I am a big book enthusiast. I read about a book a week and for that reason I get a lot of book recommendations from friends, this being one of them. I tend to stay in Christian fiction but I’ll veer into mainstream fiction every now and then.
I saw that the book was an Oprah book club book and that gave me some hope that perhaps it’d be good. I went into this with high expectations from the raving reviews and McCarthy’s remarkable “track record” as an author (though I’d not read any of his other books).
The book starts bleak, rock bottom if I could label it as anything, a man and a boy (or as we later find out, a man and his son). The narration of the book even from the start was confusing, third person to first person, from the father, to the boy. It seemed to be a million really small sentences put to together to make one page… .like a bunch of pictures, slightly related to each other trying to make a movie. But I stuck with it, sure that it would come around.
And it seemed to at times, something good would happen, and then something terrifying that canceled out the good, gloom gloom, a tiny bit of sunshine, oh and then more gloom than before. I could hear the monotone of the narration dripping from the text on the pages.
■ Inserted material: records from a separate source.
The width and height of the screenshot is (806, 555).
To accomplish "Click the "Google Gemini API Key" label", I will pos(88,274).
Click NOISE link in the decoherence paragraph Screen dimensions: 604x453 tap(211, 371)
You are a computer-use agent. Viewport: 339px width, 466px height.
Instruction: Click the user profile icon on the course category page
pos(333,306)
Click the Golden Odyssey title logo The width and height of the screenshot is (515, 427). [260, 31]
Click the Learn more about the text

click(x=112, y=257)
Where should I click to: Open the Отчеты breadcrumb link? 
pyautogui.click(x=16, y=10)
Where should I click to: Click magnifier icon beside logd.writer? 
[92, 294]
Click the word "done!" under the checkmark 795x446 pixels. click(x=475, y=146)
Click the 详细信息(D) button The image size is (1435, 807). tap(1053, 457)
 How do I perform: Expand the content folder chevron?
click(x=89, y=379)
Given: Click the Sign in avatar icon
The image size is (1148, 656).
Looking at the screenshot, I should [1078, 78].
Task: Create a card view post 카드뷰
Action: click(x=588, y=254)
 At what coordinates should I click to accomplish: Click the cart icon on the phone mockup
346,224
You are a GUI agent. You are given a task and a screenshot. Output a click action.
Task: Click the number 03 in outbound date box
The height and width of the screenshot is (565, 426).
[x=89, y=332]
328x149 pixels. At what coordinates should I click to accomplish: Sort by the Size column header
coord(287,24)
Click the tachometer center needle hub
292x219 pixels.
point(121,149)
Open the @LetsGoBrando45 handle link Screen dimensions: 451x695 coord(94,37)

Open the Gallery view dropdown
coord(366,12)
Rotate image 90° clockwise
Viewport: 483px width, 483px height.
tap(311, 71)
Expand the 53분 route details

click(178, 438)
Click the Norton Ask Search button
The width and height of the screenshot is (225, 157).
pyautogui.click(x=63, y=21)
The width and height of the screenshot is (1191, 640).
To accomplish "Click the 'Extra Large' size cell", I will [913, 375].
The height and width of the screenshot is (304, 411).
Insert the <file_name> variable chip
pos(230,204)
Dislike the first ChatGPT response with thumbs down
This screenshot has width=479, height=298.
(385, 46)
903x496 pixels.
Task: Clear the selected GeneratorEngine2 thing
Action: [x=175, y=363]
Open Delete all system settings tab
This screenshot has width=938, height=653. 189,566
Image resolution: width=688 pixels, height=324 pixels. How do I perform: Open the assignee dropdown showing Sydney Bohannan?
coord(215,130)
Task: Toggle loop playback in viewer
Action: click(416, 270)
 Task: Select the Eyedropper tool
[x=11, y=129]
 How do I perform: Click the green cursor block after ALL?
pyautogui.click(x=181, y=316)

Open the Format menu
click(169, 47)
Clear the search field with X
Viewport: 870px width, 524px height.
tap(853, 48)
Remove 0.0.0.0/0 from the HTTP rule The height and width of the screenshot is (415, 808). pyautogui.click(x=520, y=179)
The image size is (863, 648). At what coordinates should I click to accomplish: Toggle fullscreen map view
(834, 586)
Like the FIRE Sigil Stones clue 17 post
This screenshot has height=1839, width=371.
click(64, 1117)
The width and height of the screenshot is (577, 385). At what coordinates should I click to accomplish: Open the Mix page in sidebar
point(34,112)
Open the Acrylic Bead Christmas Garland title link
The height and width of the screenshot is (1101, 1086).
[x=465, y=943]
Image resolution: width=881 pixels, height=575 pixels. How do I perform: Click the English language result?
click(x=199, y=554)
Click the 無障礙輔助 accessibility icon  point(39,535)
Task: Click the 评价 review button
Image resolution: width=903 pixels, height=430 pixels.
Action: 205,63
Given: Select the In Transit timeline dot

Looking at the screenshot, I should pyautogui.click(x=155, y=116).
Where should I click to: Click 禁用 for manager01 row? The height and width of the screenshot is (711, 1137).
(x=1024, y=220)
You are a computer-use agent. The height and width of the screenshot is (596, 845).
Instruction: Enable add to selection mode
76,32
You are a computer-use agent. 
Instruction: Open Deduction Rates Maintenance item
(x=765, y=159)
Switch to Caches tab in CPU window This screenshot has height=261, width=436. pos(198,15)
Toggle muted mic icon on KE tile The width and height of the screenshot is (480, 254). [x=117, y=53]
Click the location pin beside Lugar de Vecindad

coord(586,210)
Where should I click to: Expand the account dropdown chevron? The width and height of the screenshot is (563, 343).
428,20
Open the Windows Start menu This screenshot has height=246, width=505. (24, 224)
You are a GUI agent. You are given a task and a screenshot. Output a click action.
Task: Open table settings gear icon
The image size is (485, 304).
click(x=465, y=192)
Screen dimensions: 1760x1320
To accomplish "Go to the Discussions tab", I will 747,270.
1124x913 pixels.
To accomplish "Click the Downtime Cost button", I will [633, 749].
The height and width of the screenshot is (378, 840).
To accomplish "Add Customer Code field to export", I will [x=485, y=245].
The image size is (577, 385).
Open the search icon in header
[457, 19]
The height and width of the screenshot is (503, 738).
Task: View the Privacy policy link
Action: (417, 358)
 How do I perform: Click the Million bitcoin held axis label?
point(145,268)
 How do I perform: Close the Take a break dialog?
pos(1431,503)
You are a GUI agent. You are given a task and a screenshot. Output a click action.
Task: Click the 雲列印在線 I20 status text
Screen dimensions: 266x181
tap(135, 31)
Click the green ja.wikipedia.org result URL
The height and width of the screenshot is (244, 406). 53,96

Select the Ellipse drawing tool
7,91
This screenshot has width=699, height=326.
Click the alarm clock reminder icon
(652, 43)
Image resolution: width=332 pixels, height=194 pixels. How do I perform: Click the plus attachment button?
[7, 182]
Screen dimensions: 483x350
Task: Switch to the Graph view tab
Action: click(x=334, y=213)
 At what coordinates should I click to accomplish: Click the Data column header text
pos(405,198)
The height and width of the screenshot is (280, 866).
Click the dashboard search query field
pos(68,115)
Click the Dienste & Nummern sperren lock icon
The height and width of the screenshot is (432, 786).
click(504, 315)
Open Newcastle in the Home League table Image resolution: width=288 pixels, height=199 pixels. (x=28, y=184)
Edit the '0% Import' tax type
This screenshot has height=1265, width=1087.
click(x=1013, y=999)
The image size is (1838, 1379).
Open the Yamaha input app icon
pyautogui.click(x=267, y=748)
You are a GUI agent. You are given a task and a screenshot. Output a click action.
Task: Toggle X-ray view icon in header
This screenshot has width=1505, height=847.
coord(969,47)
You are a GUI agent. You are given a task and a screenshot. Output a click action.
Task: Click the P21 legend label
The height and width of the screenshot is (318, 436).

Yet I still read, hoping still that perhaps, just perhaps it would end well, it got worse and worse and oh worse still, with no ray of sunshine in view and then it ends. I don’t mean to ruin it for you but someone dies, you see it coming for chapters and then it happens, not even a sliver of hope that it wont. Then a few paragraphs more and it’s over.
Seems like McCarthy just got tired of writing it and decided to end it and just wrote what first came to mind as a way out. Reading this book was like looking at a really expensive confusing piece of art and trying to figure out why anyone in their right mind would pay more than 5$ for it. I don’ see the big hype, I was so happy to finish the gloom book and get onto something with a promising plot and a more even mix of ups and downs.
Some say that the world he paints is imaginative and brilliant but I find it to be quite depressing, just reminded me of being in the woods in a thunderstorm- but for a very long time. His characters were build upon the very worst of human nature, every evil ugly thing that is hidden inside was out in the open, not trust, no love, no hope anywhere in this book.
So- my review concludes with two thumbs down, would not recommend this book to ANYONE. Not sure what Oprah saw in it or if she was just challenged by the difficulty to get through it. I’ve had more stimulation to my mind while standing in line at the grocery store, or sitting and waiting at the dmv. Needless to say I won’t be adding McCormic to my fav authors list anytime soon.